True, I was once the custodian of three big clumps of snowdrops at our last house, but it was all a terrible sham. They were there when we arrived. And it didn’t help matters that I laid a bit of a patio on one of them.

Of course for those who measure their gardens in fractions of an acre, a clump is small change, a mere bagatelle. For those gardeners who aspire to grand planting schemes with proper sketches beforehand, a clump is a minor detail, what they’re after is a drift. A drift is the Bentley Continental of garden design, more elegant than a stand and not in the same car park as a clump.
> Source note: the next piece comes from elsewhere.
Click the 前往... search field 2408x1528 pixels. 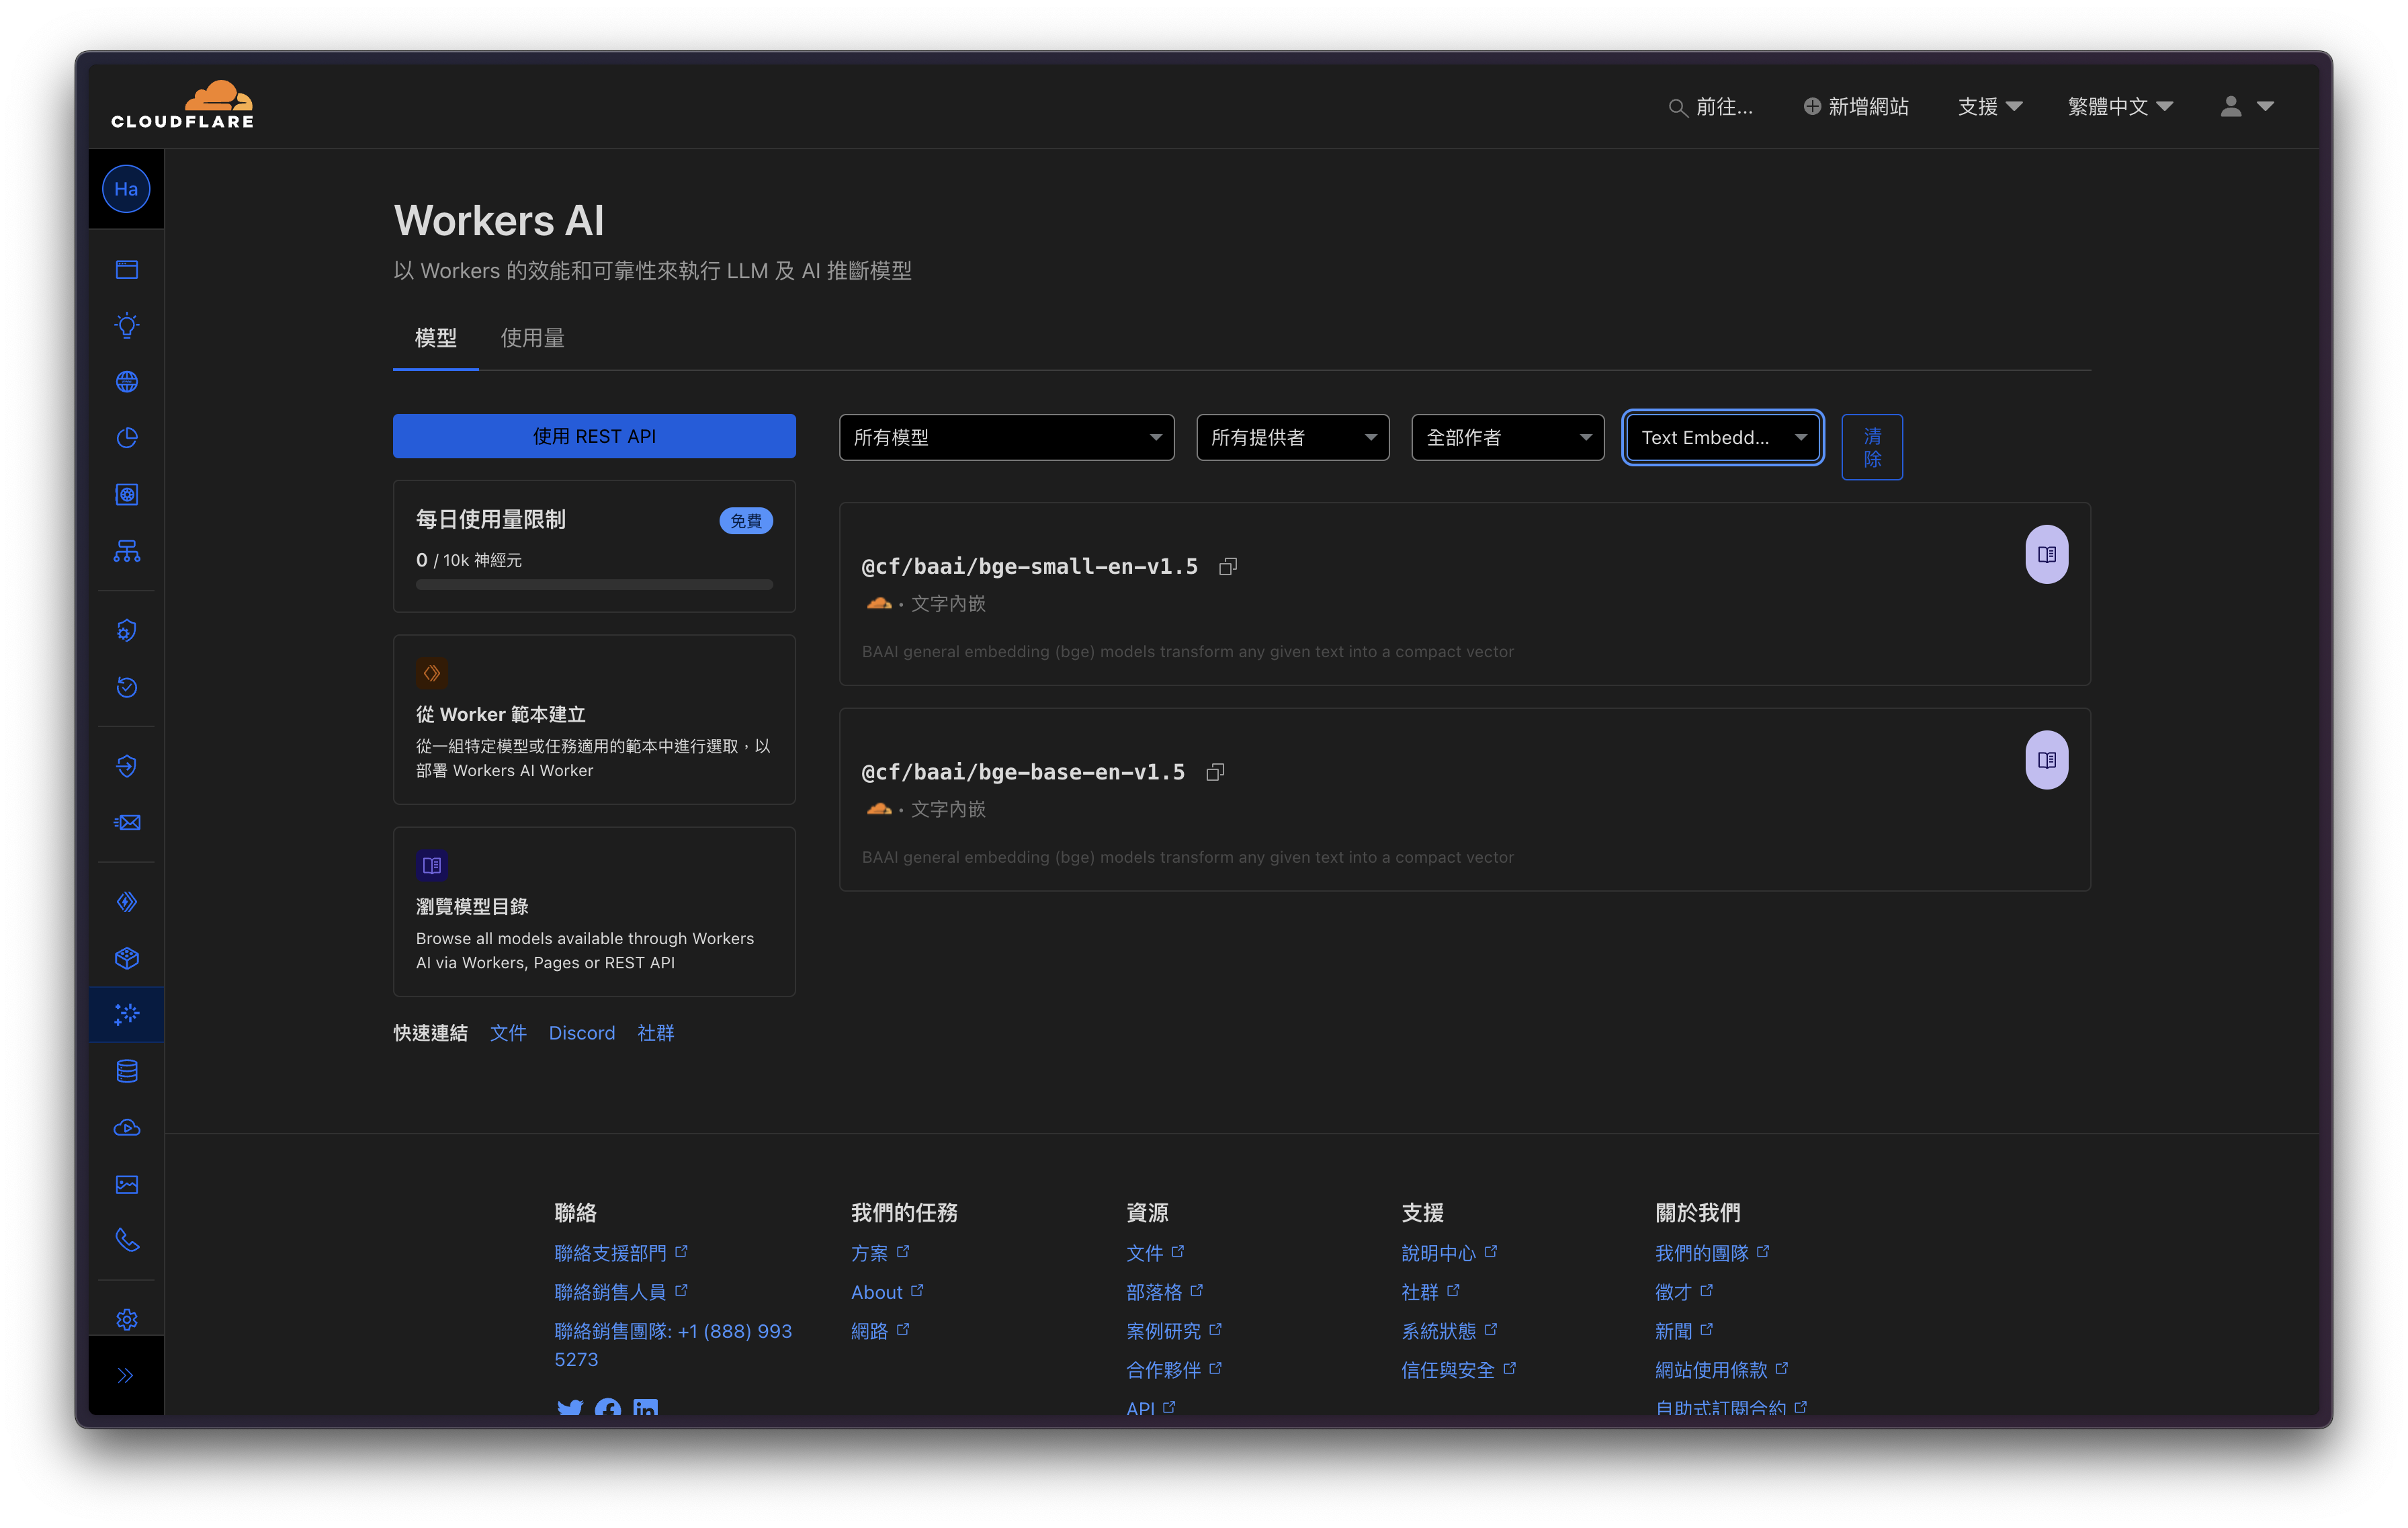click(x=1712, y=106)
However I do possess a clump. Last week I was over in Brittany to trim a variety of hedges (my own, not in general) when I realised I had inadvertently acquired at least one. Down the lane from the longere is a field I technically own but have lent back to the farmer, Norbert, for the last twenty odd years. There is a grass bank underneath an old chestnut tree and in spring it is transformed into a bright yellow pincushion of primroses. I suddenly realised that intermingled in that theatre of yellow were clumps of volunteer daffodils.

I had grown daffodils up the lane since 1991, but over the years they had dwindled, and from a stock of 100 or so bulbs, now I was lucky to get 20 flowers ‘dotted about a bit’. No chance at all that these narcissi had clumped up. No-one else for miles around grew daffodils so I was pretty sure they were the progeny of my stock.

The clump may not be big enough to get Wordsworth excited but who knows, the field is six acres - in ten years I might achieve a drift. Provided I just leave them to get on with it.